▶ [Task item]:
The answer should contain all of the records below, each one copied word for word.

┌─ Record excerpts

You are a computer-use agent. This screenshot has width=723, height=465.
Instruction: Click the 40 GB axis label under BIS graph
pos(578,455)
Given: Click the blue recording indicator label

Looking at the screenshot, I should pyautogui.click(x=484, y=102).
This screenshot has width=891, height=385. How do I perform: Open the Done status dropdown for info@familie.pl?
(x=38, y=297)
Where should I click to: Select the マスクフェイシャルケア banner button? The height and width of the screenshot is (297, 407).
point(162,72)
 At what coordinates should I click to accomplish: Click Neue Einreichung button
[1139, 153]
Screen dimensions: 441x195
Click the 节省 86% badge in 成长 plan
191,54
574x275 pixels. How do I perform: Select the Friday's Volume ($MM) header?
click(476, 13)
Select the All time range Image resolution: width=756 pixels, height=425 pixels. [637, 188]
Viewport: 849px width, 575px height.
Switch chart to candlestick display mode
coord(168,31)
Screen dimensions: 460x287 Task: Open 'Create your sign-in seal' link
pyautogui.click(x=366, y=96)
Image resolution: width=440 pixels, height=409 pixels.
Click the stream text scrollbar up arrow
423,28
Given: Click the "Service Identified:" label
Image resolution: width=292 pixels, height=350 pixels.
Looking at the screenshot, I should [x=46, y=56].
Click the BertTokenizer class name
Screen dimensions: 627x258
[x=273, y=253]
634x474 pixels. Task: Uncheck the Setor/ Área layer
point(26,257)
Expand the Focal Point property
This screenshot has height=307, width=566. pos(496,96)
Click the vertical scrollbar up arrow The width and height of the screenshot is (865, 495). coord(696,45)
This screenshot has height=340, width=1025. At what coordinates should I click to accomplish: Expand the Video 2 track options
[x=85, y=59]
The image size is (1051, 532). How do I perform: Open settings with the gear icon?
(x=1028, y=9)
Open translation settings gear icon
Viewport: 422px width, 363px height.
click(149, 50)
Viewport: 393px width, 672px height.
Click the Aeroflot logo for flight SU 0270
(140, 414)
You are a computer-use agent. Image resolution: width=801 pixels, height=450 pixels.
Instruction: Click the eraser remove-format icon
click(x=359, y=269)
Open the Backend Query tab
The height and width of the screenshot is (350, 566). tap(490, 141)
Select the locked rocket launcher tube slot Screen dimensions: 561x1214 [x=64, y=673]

└─

▶ [Exercise answer]:
You are a computer-use agent. This screenshot has width=723, height=465.
Instruction: Click the 40 GB axis label under BIS graph
pos(578,455)
Given: Click the blue recording indicator label

Looking at the screenshot, I should pyautogui.click(x=484, y=102).
This screenshot has width=891, height=385. How do I perform: Open the Done status dropdown for info@familie.pl?
(x=38, y=297)
Where should I click to: Select the マスクフェイシャルケア banner button? The height and width of the screenshot is (297, 407).
point(162,72)
 At what coordinates should I click to accomplish: Click Neue Einreichung button
[1139, 153]
Screen dimensions: 441x195
Click the 节省 86% badge in 成长 plan
191,54
574x275 pixels. How do I perform: Select the Friday's Volume ($MM) header?
click(476, 13)
Select the All time range Image resolution: width=756 pixels, height=425 pixels. [637, 188]
Viewport: 849px width, 575px height.
Switch chart to candlestick display mode
coord(168,31)
Screen dimensions: 460x287 Task: Open 'Create your sign-in seal' link
pyautogui.click(x=366, y=96)
Image resolution: width=440 pixels, height=409 pixels.
Click the stream text scrollbar up arrow
423,28
Given: Click the "Service Identified:" label
Image resolution: width=292 pixels, height=350 pixels.
Looking at the screenshot, I should [x=46, y=56].
Click the BertTokenizer class name
Screen dimensions: 627x258
[x=273, y=253]
634x474 pixels. Task: Uncheck the Setor/ Área layer
point(26,257)
Expand the Focal Point property
This screenshot has height=307, width=566. pos(496,96)
Click the vertical scrollbar up arrow The width and height of the screenshot is (865, 495). coord(696,45)
This screenshot has height=340, width=1025. At what coordinates should I click to accomplish: Expand the Video 2 track options
[x=85, y=59]
The image size is (1051, 532). How do I perform: Open settings with the gear icon?
(x=1028, y=9)
Open translation settings gear icon
Viewport: 422px width, 363px height.
click(149, 50)
Viewport: 393px width, 672px height.
Click the Aeroflot logo for flight SU 0270
(140, 414)
You are a computer-use agent. Image resolution: width=801 pixels, height=450 pixels.
Instruction: Click the eraser remove-format icon
click(x=359, y=269)
Open the Backend Query tab
The height and width of the screenshot is (350, 566). tap(490, 141)
Select the locked rocket launcher tube slot Screen dimensions: 561x1214 [x=64, y=673]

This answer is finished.